Description of the task: Only the lines below from the one that contains "Task: Click the red square before 镨钕金属价格走势图" through the one that contains "Screen dimensions: 706x576" should appear in your answer, exact and without pictures.
::::::::::
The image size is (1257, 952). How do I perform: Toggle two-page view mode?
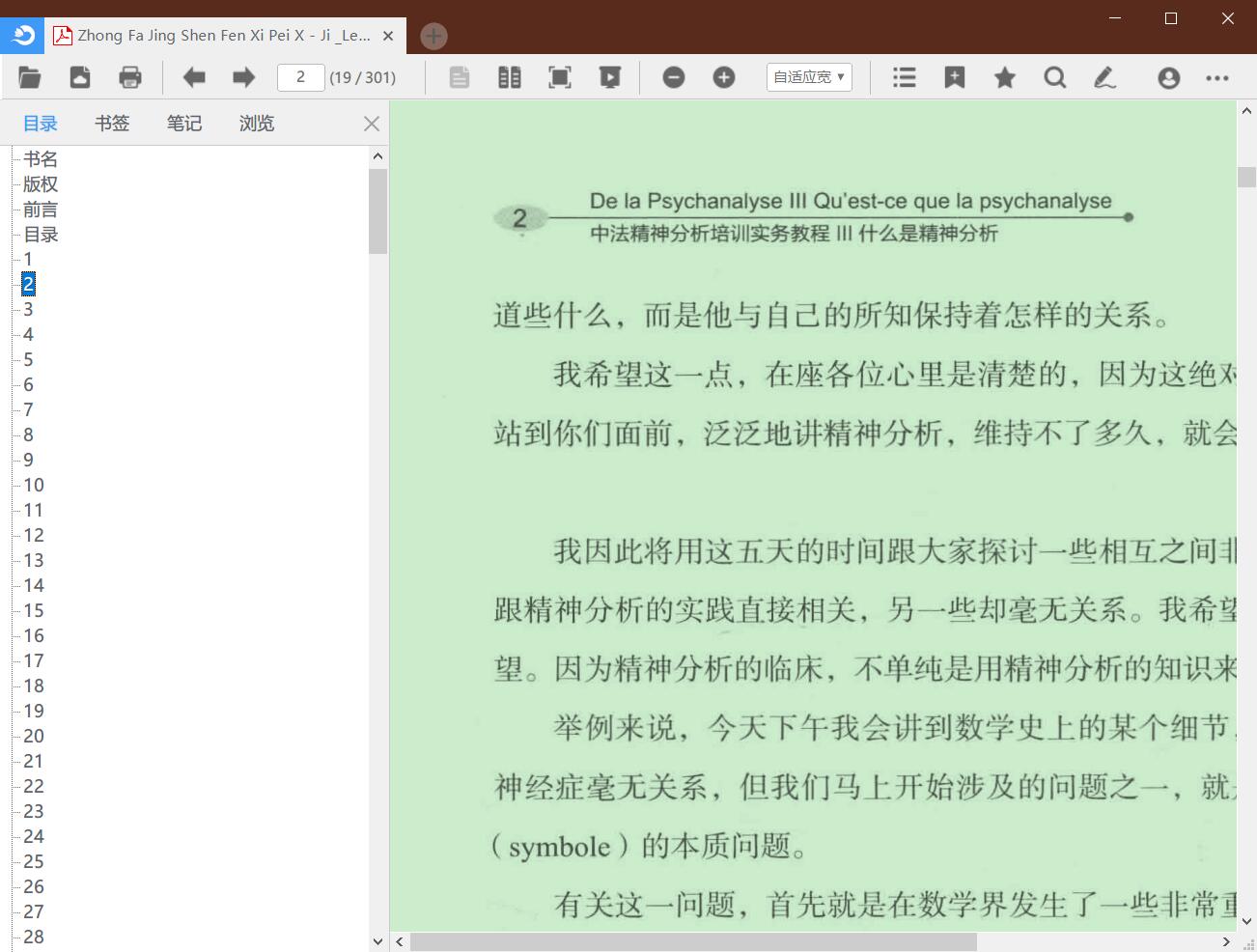click(510, 77)
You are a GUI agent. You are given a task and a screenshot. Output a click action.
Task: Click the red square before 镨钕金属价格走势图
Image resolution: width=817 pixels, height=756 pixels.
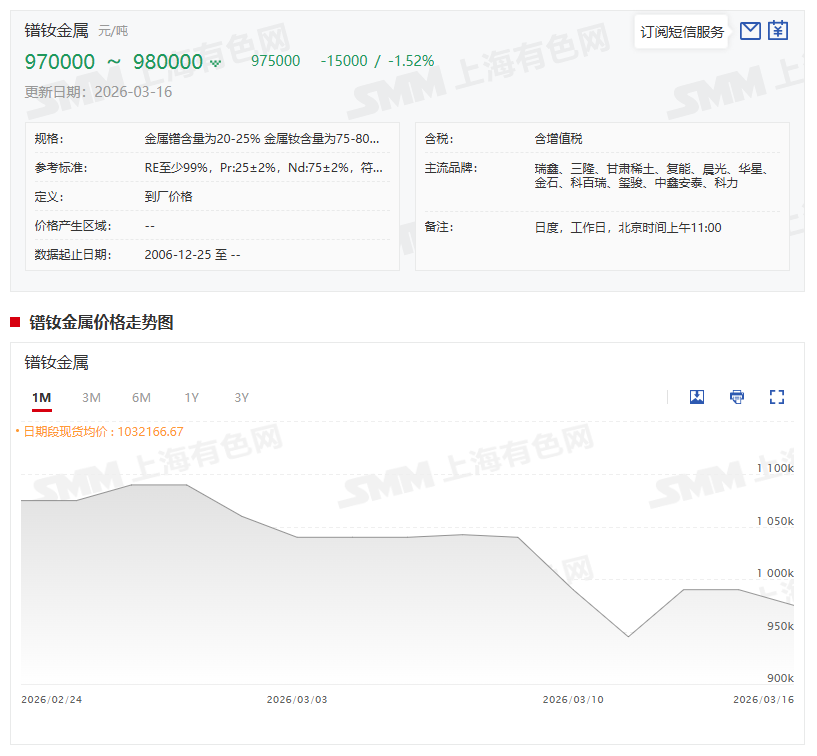(15, 322)
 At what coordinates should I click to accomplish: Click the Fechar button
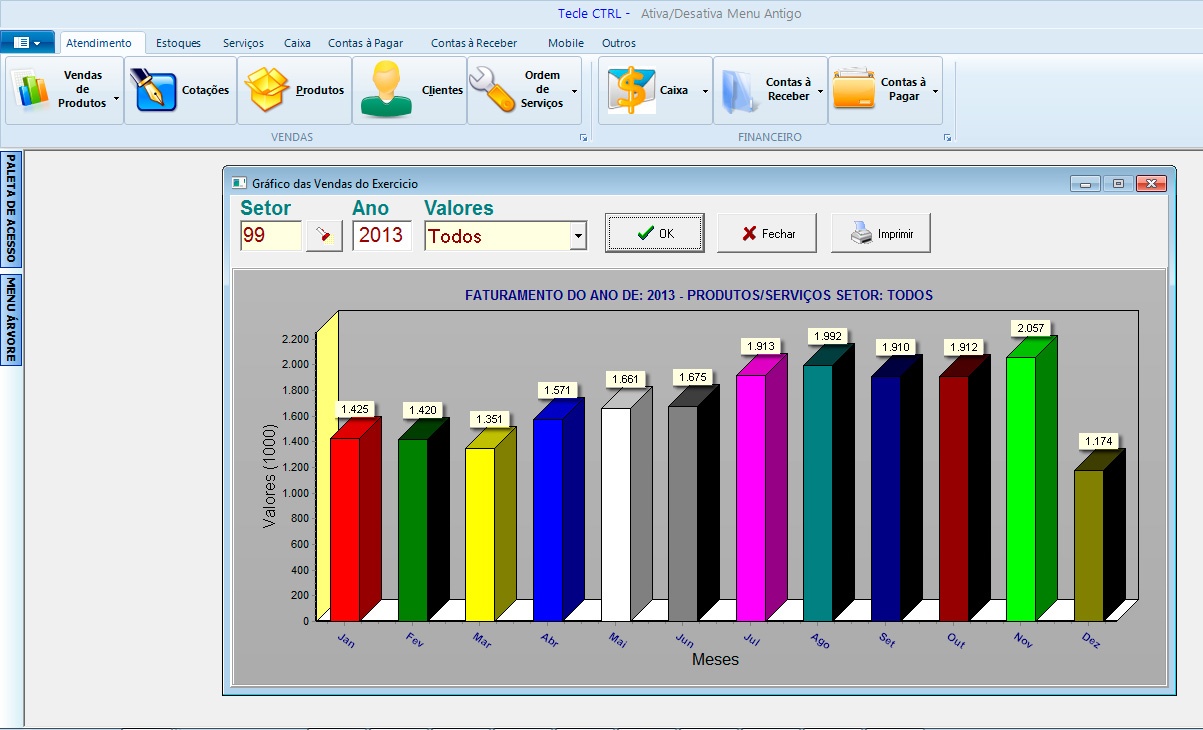767,233
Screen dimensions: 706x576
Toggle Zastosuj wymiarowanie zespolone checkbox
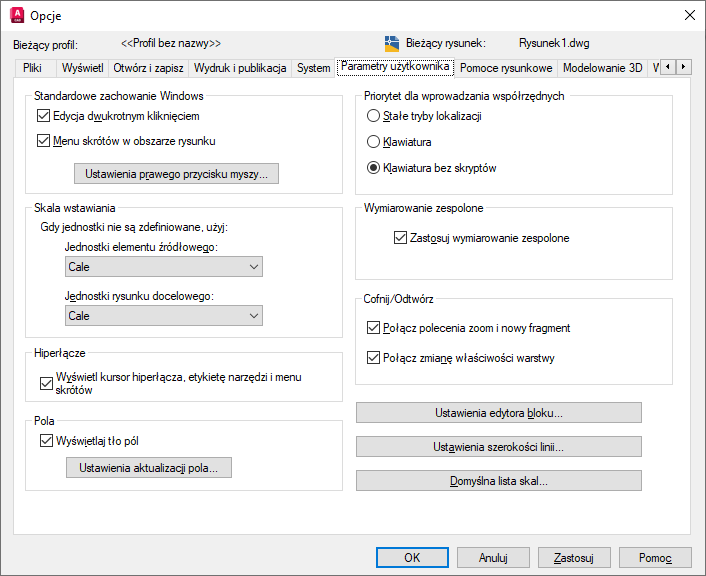[x=402, y=239]
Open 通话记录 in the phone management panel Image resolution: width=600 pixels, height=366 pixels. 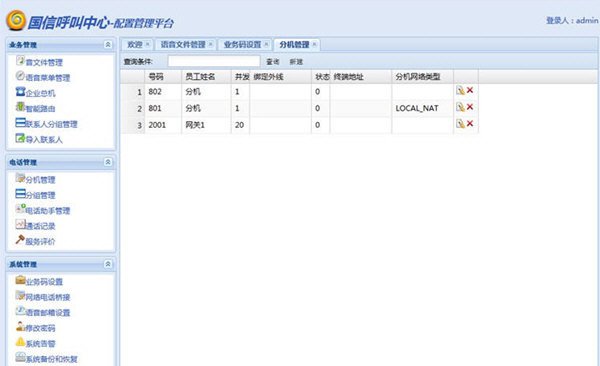36,226
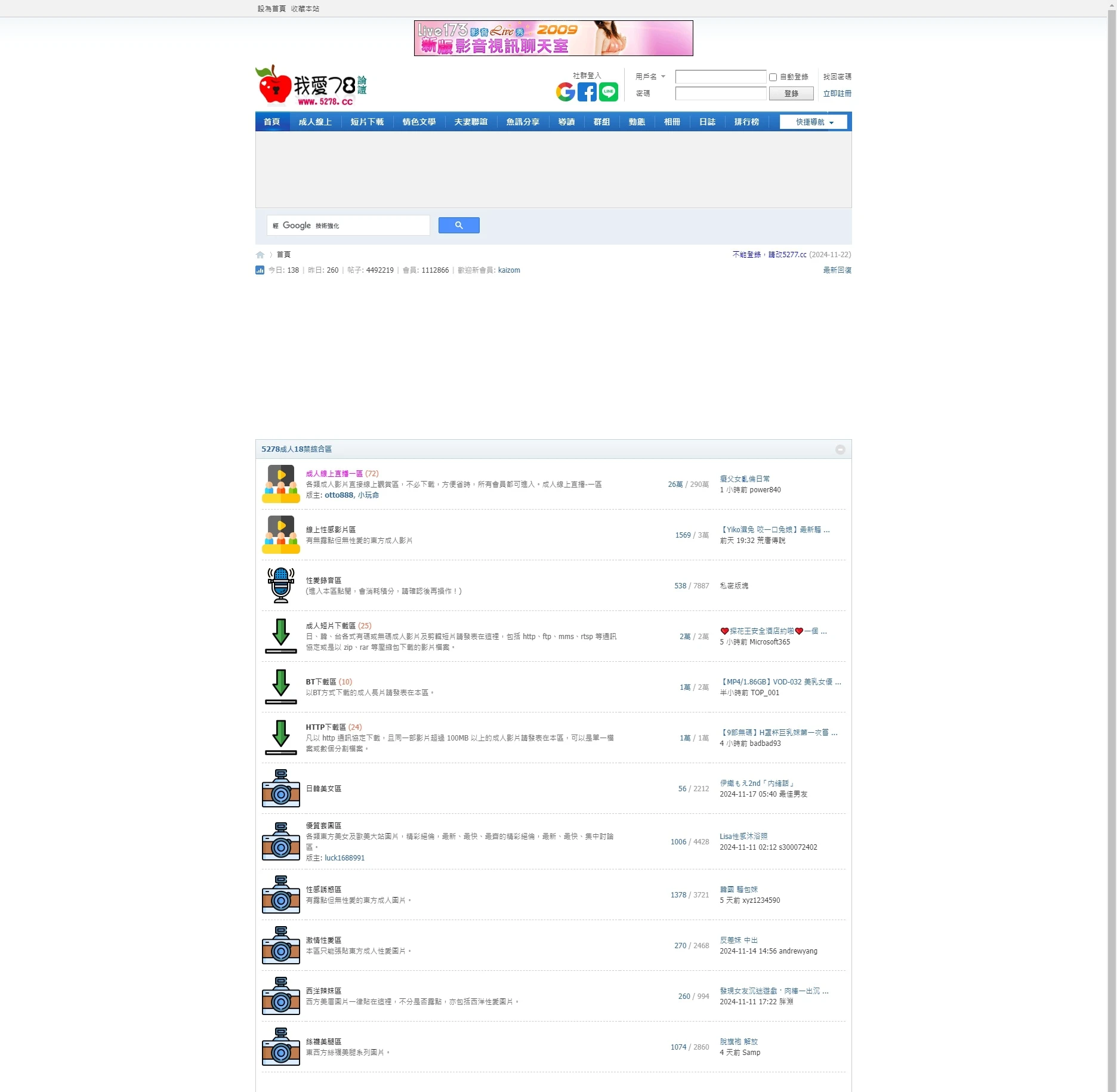Image resolution: width=1117 pixels, height=1092 pixels.
Task: Sign in with the LINE icon
Action: click(x=608, y=92)
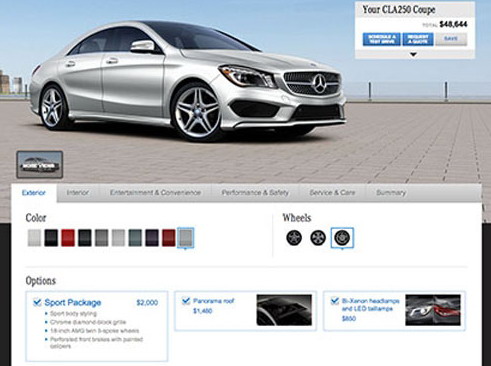Click the Bi-Xenon headlamps preview image
491x366 pixels.
pos(433,310)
::::::::::
Task result:
Task: Click the red square before 镨钕金属价格走势图
Image resolution: width=817 pixels, height=756 pixels.
(15, 322)
 At what coordinates should I click to accomplish: Click the Fechar button
767,233
Screen dimensions: 706x576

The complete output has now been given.